How to complete this task – Could you retype every record below exactly as it appears?
[[ Provided records, beginning ]]
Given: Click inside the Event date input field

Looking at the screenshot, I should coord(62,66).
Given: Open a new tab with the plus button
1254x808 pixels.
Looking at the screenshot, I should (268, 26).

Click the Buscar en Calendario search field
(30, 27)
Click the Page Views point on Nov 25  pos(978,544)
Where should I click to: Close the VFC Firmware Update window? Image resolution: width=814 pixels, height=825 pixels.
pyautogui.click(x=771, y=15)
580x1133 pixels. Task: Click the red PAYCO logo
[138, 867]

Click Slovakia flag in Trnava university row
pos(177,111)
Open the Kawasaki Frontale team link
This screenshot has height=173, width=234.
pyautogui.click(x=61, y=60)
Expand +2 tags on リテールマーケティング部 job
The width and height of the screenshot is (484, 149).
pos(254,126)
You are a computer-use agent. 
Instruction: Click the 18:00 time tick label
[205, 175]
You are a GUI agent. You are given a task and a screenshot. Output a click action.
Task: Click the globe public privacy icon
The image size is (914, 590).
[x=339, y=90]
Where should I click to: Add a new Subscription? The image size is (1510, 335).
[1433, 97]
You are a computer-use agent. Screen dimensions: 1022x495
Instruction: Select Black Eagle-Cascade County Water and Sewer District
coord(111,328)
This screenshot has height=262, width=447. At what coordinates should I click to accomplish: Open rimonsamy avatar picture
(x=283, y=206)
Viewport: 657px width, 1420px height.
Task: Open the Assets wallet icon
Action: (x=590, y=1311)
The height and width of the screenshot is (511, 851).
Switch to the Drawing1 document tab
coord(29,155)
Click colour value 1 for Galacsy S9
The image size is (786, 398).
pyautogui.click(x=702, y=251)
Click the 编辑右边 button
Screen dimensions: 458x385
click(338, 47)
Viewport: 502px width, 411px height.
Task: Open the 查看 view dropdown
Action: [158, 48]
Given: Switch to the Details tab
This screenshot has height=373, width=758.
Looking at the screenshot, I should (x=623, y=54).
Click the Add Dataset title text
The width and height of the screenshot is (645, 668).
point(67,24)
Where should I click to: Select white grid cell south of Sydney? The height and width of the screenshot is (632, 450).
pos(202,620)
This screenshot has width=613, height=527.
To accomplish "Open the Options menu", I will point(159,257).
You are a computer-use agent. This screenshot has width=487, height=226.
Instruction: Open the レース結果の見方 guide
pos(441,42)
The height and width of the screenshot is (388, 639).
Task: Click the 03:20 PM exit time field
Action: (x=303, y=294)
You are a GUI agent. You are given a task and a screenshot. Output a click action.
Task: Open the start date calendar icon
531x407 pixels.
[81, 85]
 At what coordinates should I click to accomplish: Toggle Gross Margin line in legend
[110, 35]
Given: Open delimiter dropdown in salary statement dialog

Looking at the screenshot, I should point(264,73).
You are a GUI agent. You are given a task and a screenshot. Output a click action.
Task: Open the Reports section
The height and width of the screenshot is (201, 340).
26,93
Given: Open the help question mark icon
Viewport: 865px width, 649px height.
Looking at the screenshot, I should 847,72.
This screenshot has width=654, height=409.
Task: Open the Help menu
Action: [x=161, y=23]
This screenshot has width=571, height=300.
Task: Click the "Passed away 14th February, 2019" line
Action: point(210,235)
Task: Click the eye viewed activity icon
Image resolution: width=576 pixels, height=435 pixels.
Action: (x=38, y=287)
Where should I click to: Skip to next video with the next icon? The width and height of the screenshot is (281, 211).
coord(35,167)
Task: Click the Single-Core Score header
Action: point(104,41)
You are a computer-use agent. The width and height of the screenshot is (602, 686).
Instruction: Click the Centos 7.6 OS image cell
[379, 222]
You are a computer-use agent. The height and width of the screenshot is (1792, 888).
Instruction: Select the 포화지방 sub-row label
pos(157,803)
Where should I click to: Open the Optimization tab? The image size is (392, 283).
[[ Provided records, end ]]
Your solution –
Given: Click inside the Event date input field

Looking at the screenshot, I should coord(62,66).
Given: Open a new tab with the plus button
1254x808 pixels.
Looking at the screenshot, I should (268, 26).

Click the Buscar en Calendario search field
(30, 27)
Click the Page Views point on Nov 25  pos(978,544)
Where should I click to: Close the VFC Firmware Update window? Image resolution: width=814 pixels, height=825 pixels.
pyautogui.click(x=771, y=15)
580x1133 pixels. Task: Click the red PAYCO logo
[138, 867]

Click Slovakia flag in Trnava university row
pos(177,111)
Open the Kawasaki Frontale team link
This screenshot has height=173, width=234.
pyautogui.click(x=61, y=60)
Expand +2 tags on リテールマーケティング部 job
The width and height of the screenshot is (484, 149).
pos(254,126)
You are a computer-use agent. 
Instruction: Click the 18:00 time tick label
[205, 175]
You are a GUI agent. You are given a task and a screenshot. Output a click action.
Task: Click the globe public privacy icon
The image size is (914, 590).
[x=339, y=90]
Where should I click to: Add a new Subscription? The image size is (1510, 335).
[1433, 97]
You are a computer-use agent. Screen dimensions: 1022x495
Instruction: Select Black Eagle-Cascade County Water and Sewer District
coord(111,328)
This screenshot has height=262, width=447. At what coordinates should I click to accomplish: Open rimonsamy avatar picture
(x=283, y=206)
Viewport: 657px width, 1420px height.
Task: Open the Assets wallet icon
Action: (x=590, y=1311)
The height and width of the screenshot is (511, 851).
Switch to the Drawing1 document tab
coord(29,155)
Click colour value 1 for Galacsy S9
The image size is (786, 398).
pyautogui.click(x=702, y=251)
Click the 编辑右边 button
Screen dimensions: 458x385
click(338, 47)
Viewport: 502px width, 411px height.
Task: Open the 查看 view dropdown
Action: [158, 48]
Given: Switch to the Details tab
This screenshot has height=373, width=758.
Looking at the screenshot, I should (x=623, y=54).
Click the Add Dataset title text
The width and height of the screenshot is (645, 668).
point(67,24)
Where should I click to: Select white grid cell south of Sydney? The height and width of the screenshot is (632, 450).
pos(202,620)
This screenshot has width=613, height=527.
To accomplish "Open the Options menu", I will point(159,257).
You are a computer-use agent. This screenshot has width=487, height=226.
Instruction: Open the レース結果の見方 guide
pos(441,42)
The height and width of the screenshot is (388, 639).
Task: Click the 03:20 PM exit time field
Action: (x=303, y=294)
You are a GUI agent. You are given a task and a screenshot. Output a click action.
Task: Open the start date calendar icon
531x407 pixels.
[81, 85]
 At what coordinates should I click to accomplish: Toggle Gross Margin line in legend
[110, 35]
Given: Open delimiter dropdown in salary statement dialog

Looking at the screenshot, I should point(264,73).
You are a GUI agent. You are given a task and a screenshot. Output a click action.
Task: Open the Reports section
The height and width of the screenshot is (201, 340).
26,93
Given: Open the help question mark icon
Viewport: 865px width, 649px height.
Looking at the screenshot, I should 847,72.
This screenshot has width=654, height=409.
Task: Open the Help menu
Action: [x=161, y=23]
This screenshot has width=571, height=300.
Task: Click the "Passed away 14th February, 2019" line
Action: point(210,235)
Task: Click the eye viewed activity icon
Image resolution: width=576 pixels, height=435 pixels.
Action: (x=38, y=287)
Where should I click to: Skip to next video with the next icon? The width and height of the screenshot is (281, 211).
coord(35,167)
Task: Click the Single-Core Score header
Action: point(104,41)
You are a computer-use agent. The width and height of the screenshot is (602, 686).
Instruction: Click the Centos 7.6 OS image cell
[379, 222]
You are a computer-use agent. The height and width of the screenshot is (1792, 888).
Instruction: Select the 포화지방 sub-row label
pos(157,803)
Where should I click to: Open the Optimization tab? The image size is (392, 283).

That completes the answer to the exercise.